====== STUDY MATERIAL

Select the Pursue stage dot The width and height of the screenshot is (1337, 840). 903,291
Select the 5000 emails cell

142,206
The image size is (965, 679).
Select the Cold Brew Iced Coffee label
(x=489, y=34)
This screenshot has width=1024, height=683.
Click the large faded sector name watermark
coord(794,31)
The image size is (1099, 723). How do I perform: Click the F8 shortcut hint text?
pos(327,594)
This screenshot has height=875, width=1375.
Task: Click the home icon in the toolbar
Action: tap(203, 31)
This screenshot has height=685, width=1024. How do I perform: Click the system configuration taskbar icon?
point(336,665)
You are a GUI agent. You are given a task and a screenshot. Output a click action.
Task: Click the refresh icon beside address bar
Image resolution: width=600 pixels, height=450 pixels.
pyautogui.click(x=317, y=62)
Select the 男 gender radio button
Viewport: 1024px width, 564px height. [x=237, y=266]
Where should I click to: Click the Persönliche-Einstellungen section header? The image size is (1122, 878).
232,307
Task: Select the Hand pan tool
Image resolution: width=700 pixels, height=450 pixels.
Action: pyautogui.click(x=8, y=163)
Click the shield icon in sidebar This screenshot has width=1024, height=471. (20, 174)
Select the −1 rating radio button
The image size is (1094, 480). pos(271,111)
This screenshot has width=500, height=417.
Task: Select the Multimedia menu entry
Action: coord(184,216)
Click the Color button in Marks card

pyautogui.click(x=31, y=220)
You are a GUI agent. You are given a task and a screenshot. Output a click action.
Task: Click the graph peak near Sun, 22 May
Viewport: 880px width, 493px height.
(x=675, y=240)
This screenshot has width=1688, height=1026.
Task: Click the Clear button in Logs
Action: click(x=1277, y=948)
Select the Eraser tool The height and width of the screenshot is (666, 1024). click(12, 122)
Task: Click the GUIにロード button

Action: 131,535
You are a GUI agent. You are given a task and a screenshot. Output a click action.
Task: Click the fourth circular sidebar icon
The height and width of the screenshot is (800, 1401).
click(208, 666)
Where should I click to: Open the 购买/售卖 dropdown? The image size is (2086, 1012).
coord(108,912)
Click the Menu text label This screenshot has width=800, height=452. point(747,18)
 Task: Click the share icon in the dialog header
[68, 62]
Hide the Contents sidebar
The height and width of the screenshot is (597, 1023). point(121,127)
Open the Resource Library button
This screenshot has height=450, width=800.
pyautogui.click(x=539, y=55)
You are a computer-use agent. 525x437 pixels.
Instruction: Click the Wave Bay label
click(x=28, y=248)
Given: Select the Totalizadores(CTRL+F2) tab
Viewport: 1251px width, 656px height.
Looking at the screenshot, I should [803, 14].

============

▸ **INSTRUCTIONS TO FOLLOW**
Having read the records above, reproduce each one exactly.

▸ **TASK ANSWER**
Select the Pursue stage dot The width and height of the screenshot is (1337, 840). 903,291
Select the 5000 emails cell

142,206
The image size is (965, 679).
Select the Cold Brew Iced Coffee label
(x=489, y=34)
This screenshot has width=1024, height=683.
Click the large faded sector name watermark
coord(794,31)
The image size is (1099, 723). How do I perform: Click the F8 shortcut hint text?
pos(327,594)
This screenshot has height=875, width=1375.
Task: Click the home icon in the toolbar
Action: tap(203, 31)
This screenshot has height=685, width=1024. How do I perform: Click the system configuration taskbar icon?
point(336,665)
You are a GUI agent. You are given a task and a screenshot. Output a click action.
Task: Click the refresh icon beside address bar
Image resolution: width=600 pixels, height=450 pixels.
pyautogui.click(x=317, y=62)
Select the 男 gender radio button
Viewport: 1024px width, 564px height. [x=237, y=266]
Where should I click to: Click the Persönliche-Einstellungen section header? The image size is (1122, 878).
232,307
Task: Select the Hand pan tool
Image resolution: width=700 pixels, height=450 pixels.
Action: pyautogui.click(x=8, y=163)
Click the shield icon in sidebar This screenshot has width=1024, height=471. (20, 174)
Select the −1 rating radio button
The image size is (1094, 480). pos(271,111)
This screenshot has width=500, height=417.
Task: Select the Multimedia menu entry
Action: coord(184,216)
Click the Color button in Marks card

pyautogui.click(x=31, y=220)
You are a GUI agent. You are given a task and a screenshot. Output a click action.
Task: Click the graph peak near Sun, 22 May
Viewport: 880px width, 493px height.
(x=675, y=240)
This screenshot has width=1688, height=1026.
Task: Click the Clear button in Logs
Action: click(x=1277, y=948)
Select the Eraser tool The height and width of the screenshot is (666, 1024). click(12, 122)
Task: Click the GUIにロード button

Action: 131,535
You are a GUI agent. You are given a task and a screenshot. Output a click action.
Task: Click the fourth circular sidebar icon
The height and width of the screenshot is (800, 1401).
click(208, 666)
Where should I click to: Open the 购买/售卖 dropdown? The image size is (2086, 1012).
coord(108,912)
Click the Menu text label This screenshot has width=800, height=452. point(747,18)
 Task: Click the share icon in the dialog header
[68, 62]
Hide the Contents sidebar
The height and width of the screenshot is (597, 1023). point(121,127)
Open the Resource Library button
This screenshot has height=450, width=800.
pyautogui.click(x=539, y=55)
You are a computer-use agent. 525x437 pixels.
Instruction: Click the Wave Bay label
click(x=28, y=248)
Given: Select the Totalizadores(CTRL+F2) tab
Viewport: 1251px width, 656px height.
Looking at the screenshot, I should [803, 14].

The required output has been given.